Worksop Guardian 12.07.2023
Environmental crimes like littering and fly-tipping are selfish and opportunistic – damaging wildlife habitats, creating eyesores and ruining our enjoyment of the great outdoors. It’s right that criminals who spoil things for the rest of us are punished appropriately, and I am grateful for the hard work of councils in this endeavour.
The Prime Minister’s Antisocial Behaviour Action Plan, launched in March, set out how we will help councils to take tougher action against those who harm our public spaces. We committed to raising the upper limits for fixed penalty notices for various offences this year, allowing councils greater freedom to set the rates that offenders should pay. From 31 July 2023, the upper limit of fixed penalty notices for littering, graffiti and fly-posting offences will increase from £150 to £500; for household waste duty of care offences from £400 to £600; and for fly-tipping offences from £400 to £1,000.
Taking proportionate and effective enforcement action against people who intentionally or carelessly damage their local environment is a practical step authorities can take to change behaviour and deter others from offending, and we want to see councils making the most of these new levels. However, we do not want to see these new Fixed Penalty Notice levels exploited for profit.
We remain clear that Fixed Penalty Notices should never be used to raise revenue, target accidental littering or punish those who are trying to do the right thing when education would be the better approach. This is set out in our guidance on effective enforcement for littering which we have committed to putting on a firm statutory footing, giving those to which it applies a clear and explicit duty to have regard to it when exercising their enforcement functions.

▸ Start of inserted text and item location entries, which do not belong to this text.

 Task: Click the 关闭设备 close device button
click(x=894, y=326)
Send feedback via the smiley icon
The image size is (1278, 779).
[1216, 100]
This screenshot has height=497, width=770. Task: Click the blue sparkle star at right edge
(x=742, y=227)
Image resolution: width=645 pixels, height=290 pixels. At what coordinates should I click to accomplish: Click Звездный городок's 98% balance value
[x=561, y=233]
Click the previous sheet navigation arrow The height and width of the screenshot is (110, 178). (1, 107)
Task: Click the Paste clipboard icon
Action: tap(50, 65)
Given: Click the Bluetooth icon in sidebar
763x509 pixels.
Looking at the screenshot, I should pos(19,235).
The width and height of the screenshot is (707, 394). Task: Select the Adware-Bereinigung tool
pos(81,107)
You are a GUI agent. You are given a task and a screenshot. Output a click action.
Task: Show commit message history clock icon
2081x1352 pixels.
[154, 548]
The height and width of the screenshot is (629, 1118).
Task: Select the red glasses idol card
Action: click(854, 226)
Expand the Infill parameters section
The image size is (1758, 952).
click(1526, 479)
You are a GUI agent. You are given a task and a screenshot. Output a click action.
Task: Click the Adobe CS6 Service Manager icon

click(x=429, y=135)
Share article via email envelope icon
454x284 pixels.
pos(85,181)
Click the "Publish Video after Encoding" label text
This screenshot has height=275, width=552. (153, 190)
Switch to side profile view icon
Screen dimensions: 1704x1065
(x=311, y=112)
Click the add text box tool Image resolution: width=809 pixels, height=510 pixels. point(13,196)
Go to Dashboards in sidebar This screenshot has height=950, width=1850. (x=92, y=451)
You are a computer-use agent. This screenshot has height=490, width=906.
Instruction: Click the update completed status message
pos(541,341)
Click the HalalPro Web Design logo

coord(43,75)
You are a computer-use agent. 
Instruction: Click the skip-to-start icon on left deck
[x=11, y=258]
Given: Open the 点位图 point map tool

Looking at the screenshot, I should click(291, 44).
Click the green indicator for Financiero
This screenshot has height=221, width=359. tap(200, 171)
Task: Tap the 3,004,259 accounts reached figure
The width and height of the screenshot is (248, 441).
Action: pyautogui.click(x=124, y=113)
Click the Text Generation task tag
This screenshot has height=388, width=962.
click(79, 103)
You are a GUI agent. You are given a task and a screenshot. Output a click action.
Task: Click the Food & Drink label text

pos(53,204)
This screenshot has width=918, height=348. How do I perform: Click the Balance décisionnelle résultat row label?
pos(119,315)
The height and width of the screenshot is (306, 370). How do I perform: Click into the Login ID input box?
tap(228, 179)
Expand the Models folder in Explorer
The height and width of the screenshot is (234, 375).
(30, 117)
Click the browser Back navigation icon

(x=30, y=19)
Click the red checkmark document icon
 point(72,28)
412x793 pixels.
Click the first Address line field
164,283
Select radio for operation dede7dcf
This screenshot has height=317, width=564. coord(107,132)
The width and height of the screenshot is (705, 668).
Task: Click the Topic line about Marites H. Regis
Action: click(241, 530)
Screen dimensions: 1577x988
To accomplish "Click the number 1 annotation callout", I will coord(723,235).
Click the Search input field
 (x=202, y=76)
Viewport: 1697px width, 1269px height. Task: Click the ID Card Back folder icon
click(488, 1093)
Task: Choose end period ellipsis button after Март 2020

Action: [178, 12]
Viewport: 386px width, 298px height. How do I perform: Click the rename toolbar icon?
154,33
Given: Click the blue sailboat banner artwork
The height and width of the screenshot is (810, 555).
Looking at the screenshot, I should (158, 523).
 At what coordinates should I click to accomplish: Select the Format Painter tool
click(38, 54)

This is just the first step under the action plan. We’re also consulting on ringfencing the money raised from these fines for enforcement and clean up activity; increasing public scrutiny on the use of by publishing new fly-tipping league tables to show which local authorities are taking a muscular approach; conducting research into effective enforcement practices, and we’ve committed to placing our enforcement guidance on a firm statutory footing.
We’ve also provided £1.2 million in grants across more than 30 local authorities for innovative projects cracking down on fly-tipping – giving councils more resources to keep taking the fight to waste criminals.